What is required: Write the next part of the Joseph Booton biography below, starting right after its last sentence.

Document extract:
--*--

- Born: 2 July 1987 (age 37) Harold Wood, London, England
- Occupation: Actor
- Years active: 2010–present

= Joseph Booton (actor) =

British actor and puppeteer

Joseph Booton (born 2 July 1987) is a British actor and puppeteer. He is a performer of the traditional British puppet show, Punch and Judy. His first two lead roles in a feature film are The Newest Pledge and MILF. He attended Royal Holloway, University of London alongside fellow actor Tom Weston-Jones.

== Early life ==
Booton was born at Harold Wood Hospital in the London Borough of Havering. Whilst at primary school, his teacher advised his mother that her son had a natural talent for acting. Being a quiet and reflective child at home, his mother replied that they must be mistaking her son for another child.

Booton appeared in many secondary school and sixth form college productions, including playing the role of Mr. Toad in Alan Bennett's stage adaptation of Kenneth Graeme's The Wind in the Willows. For this production Booton wore the same costume worn by actor Griff Rhys Jones in the National Theatre's 1990 production of the same name. During his time at school, Booton and a classmate wrote, directed and starred in their own two-man comedy show, which was performed for an audience of 400 and raised over £1,500 for a local charity.

After leaving sixth form college Booton went on to study Drama & Theatre Studies at Royal Holloway, University of London where he was a part of the numerous productions that took place there, including playing Cheswick in Dale Wasserman's stage adaptation of Ken Kasey's One Flew Over The Cuckoo's Nest and Mosca in Ben Jonson's Volpone; an open-air production in the 19th Century Founder's Building.

In 2009 Booton moved to Los Angeles to complete a diploma course in Acting for Film. In addition Booton spent some time developing his improvisation skills with ACME Comedy Theatre, making an appearance in their weekly Theatre Sports shows.

== Career ==
After completing his diploma course in Los Angeles, Booton was granted a work permit for one year and continued to live in the United States. Initially he began doing Extra work on several major television shows and was cast in a small role in the American Film Institute short film Thule, which went on to win an award at the 2009 GI Film Festival. His first major appearance then came in the form of a guest star role on an episode of the Discovery Channel's TV series Worst-Case Scenario.

--*--

Given records:
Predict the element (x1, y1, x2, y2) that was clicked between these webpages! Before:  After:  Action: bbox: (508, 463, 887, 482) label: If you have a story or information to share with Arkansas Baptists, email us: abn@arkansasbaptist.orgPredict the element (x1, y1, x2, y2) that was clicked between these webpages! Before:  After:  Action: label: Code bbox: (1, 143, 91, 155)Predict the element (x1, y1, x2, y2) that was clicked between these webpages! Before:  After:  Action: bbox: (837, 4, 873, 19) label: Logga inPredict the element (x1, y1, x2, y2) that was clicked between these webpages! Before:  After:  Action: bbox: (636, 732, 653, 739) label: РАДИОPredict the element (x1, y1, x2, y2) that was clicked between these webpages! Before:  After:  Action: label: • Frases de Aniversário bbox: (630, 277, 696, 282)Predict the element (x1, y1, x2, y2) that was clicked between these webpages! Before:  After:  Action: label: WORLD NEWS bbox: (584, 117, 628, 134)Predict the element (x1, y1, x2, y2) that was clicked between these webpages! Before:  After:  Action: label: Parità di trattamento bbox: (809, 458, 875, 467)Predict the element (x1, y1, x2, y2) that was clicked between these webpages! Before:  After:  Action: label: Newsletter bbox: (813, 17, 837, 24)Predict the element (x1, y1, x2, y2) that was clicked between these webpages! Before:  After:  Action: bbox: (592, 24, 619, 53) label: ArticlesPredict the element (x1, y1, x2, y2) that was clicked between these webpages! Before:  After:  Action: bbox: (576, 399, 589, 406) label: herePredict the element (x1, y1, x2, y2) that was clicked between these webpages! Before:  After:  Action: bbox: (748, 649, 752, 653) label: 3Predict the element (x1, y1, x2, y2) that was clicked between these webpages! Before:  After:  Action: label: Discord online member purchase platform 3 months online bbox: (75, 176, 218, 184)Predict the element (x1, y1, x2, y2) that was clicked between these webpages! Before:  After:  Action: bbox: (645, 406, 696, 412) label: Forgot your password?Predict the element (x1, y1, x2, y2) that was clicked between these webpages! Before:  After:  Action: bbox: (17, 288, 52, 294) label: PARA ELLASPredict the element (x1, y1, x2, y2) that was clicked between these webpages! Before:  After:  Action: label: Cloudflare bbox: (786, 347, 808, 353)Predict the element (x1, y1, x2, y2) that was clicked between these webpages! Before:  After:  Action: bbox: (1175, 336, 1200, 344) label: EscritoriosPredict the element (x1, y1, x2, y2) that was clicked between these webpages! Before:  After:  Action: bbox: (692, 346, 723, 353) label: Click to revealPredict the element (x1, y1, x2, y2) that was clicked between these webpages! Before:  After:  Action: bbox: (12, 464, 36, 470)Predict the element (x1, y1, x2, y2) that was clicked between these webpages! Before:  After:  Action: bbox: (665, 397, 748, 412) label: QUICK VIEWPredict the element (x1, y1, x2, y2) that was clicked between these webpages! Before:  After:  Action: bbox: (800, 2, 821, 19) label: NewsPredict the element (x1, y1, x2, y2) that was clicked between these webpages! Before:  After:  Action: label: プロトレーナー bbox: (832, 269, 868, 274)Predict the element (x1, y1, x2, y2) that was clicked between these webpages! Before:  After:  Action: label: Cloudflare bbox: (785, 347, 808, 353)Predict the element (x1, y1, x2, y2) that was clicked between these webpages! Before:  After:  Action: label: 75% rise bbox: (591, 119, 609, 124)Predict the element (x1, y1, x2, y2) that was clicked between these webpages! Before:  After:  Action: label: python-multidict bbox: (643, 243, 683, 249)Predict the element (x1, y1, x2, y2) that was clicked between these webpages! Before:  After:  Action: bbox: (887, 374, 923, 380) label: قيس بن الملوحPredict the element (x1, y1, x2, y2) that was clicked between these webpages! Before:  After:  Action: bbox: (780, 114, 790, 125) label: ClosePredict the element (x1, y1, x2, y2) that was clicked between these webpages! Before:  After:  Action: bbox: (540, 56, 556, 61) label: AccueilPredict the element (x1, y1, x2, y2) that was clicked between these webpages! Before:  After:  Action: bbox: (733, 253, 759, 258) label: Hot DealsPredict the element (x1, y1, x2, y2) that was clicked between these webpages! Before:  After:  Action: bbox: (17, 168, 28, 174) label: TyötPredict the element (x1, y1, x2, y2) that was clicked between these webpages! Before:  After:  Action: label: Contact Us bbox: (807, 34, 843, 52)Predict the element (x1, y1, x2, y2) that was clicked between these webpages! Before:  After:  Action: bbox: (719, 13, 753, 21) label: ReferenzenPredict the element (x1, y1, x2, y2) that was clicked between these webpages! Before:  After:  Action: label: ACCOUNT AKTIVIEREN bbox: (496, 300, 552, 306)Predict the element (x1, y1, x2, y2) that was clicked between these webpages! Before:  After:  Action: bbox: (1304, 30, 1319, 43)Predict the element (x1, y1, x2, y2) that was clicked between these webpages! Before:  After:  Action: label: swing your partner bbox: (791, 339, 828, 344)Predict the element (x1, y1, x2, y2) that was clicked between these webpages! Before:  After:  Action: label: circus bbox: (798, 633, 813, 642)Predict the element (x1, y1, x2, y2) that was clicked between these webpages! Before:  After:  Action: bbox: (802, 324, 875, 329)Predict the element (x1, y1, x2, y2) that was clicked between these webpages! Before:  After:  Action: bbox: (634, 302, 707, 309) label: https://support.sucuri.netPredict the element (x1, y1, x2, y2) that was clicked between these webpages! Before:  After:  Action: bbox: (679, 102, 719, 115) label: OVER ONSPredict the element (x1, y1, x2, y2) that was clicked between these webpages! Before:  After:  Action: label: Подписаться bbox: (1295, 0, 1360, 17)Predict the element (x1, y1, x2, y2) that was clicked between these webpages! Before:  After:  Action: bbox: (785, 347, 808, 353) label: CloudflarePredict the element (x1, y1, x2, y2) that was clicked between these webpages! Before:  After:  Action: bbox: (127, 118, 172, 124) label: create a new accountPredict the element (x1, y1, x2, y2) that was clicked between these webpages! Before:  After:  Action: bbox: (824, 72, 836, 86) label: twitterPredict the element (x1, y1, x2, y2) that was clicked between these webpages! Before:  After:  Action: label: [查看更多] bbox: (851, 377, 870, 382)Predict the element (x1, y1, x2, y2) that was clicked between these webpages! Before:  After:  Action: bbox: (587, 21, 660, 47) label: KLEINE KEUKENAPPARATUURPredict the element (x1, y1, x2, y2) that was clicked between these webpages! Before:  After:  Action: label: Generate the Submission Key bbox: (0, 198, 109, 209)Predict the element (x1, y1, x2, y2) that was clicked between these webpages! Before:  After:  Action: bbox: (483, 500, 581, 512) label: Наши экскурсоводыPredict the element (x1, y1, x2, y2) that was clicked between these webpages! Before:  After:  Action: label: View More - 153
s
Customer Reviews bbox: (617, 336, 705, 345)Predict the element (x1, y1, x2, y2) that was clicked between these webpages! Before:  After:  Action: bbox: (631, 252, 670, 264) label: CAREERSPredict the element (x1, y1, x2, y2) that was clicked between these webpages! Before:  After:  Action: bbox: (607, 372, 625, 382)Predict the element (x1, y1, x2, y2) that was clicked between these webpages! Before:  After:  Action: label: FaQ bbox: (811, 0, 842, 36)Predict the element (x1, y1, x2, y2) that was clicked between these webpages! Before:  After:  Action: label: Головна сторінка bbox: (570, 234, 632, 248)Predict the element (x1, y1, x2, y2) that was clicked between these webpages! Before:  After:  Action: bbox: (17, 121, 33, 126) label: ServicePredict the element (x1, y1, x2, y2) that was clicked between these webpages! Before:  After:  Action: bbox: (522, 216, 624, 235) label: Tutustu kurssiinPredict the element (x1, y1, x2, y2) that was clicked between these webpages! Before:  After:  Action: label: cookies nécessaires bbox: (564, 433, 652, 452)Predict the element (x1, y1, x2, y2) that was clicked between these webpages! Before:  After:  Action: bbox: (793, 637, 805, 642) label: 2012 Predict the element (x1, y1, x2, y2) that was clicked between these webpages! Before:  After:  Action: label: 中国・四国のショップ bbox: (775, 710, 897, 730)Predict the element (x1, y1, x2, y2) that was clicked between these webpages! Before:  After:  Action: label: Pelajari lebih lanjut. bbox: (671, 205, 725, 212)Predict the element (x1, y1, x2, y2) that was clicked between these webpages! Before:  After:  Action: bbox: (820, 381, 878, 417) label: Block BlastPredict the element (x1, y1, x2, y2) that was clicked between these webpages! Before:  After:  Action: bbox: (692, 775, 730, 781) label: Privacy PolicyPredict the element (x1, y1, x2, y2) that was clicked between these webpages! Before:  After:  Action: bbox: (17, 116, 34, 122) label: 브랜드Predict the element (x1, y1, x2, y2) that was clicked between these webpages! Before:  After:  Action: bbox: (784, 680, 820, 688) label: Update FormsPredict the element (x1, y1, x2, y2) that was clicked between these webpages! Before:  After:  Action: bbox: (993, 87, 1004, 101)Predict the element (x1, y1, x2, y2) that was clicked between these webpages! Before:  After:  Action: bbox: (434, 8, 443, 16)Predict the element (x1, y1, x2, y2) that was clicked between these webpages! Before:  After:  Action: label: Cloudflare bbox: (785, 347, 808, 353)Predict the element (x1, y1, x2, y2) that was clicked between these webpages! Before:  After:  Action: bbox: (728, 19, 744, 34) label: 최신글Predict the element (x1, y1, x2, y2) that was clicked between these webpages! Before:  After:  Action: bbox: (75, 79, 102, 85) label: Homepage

--*--

Result of this exercise:
Booton then went on to appear in his first feature film role as the lead antagonist in the comedy feature film The Newest Pledge released by Lions Gate Entertainment and directed by Jason Michael Brescia. Booton originally auditioned for one of the supporting characters that was then later cut by Brescia from the script. Instead Booton was offered the leading role of Rico Larsen and earned his first role in a feature film and his first leading role in a feature film at the same time. Booton then went on to appear in his second feature film lead role in the cult-comedy hit film MILF.

Upon his return to England, Booton made his commercial debut in an advertising promotion for The Guardian and The Observer national newspapers. He also filmed a lead role in a pilot episode for a new television comedy entitled Gradulthood, based on the struggle facing graduates seeking jobs in the post-recession market place. The pilot was mentioned in the London Evening Standard newspaper as part of a wider discussion on young people's struggle to secure employment following the global recession. In keeping with roles that have a social commentary, Booton took a part in UK feature film K-Shop, looking at society's problem with binge drinking and picking up national media coverage and a global film distribution deal.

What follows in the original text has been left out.